- [Data records]
+++

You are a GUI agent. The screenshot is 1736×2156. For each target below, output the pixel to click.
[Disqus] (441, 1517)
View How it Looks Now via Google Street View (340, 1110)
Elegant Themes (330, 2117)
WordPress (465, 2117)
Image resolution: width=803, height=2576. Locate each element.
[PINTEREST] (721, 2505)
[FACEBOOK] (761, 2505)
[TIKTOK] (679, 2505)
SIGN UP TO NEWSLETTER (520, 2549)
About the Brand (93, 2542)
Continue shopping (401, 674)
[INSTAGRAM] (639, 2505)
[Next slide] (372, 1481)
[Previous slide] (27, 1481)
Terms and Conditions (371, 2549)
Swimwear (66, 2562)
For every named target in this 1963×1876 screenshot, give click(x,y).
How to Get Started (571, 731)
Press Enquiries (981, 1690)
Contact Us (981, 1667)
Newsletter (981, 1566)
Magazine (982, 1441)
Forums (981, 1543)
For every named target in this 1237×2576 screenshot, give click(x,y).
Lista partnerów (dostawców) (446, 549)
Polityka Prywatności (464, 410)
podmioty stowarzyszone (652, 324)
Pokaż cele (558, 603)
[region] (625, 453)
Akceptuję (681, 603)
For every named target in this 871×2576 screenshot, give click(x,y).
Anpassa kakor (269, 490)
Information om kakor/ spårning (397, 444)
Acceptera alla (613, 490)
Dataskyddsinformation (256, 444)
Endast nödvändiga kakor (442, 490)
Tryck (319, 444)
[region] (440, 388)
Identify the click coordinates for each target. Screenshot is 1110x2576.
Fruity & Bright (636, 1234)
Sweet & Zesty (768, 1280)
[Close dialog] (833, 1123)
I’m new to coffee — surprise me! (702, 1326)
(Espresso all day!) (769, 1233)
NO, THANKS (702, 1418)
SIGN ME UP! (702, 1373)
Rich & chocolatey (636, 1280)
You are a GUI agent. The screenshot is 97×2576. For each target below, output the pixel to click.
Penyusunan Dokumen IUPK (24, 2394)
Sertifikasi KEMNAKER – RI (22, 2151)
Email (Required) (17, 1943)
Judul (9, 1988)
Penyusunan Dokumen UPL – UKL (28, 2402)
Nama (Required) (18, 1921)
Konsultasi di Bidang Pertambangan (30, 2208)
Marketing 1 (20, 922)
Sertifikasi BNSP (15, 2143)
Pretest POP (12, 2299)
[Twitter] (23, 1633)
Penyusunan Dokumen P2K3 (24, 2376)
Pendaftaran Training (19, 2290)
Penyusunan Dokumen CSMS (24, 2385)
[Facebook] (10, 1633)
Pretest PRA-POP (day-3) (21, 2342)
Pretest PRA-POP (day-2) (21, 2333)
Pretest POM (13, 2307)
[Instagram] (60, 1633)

+++

- [Your task] When the line with "Acceptera alla (613, 490)" is reached in the data above, begin copying, and stop after the line with "[Close dialog] (833, 1123)"; copy each line exactly, both ends included.

- [Task result]
Acceptera alla (613, 490)
Dataskyddsinformation (256, 444)
Endast nödvändiga kakor (442, 490)
Tryck (319, 444)
[region] (440, 388)
Identify the click coordinates for each target. Screenshot is 1110x2576.
Fruity & Bright (636, 1234)
Sweet & Zesty (768, 1280)
[Close dialog] (833, 1123)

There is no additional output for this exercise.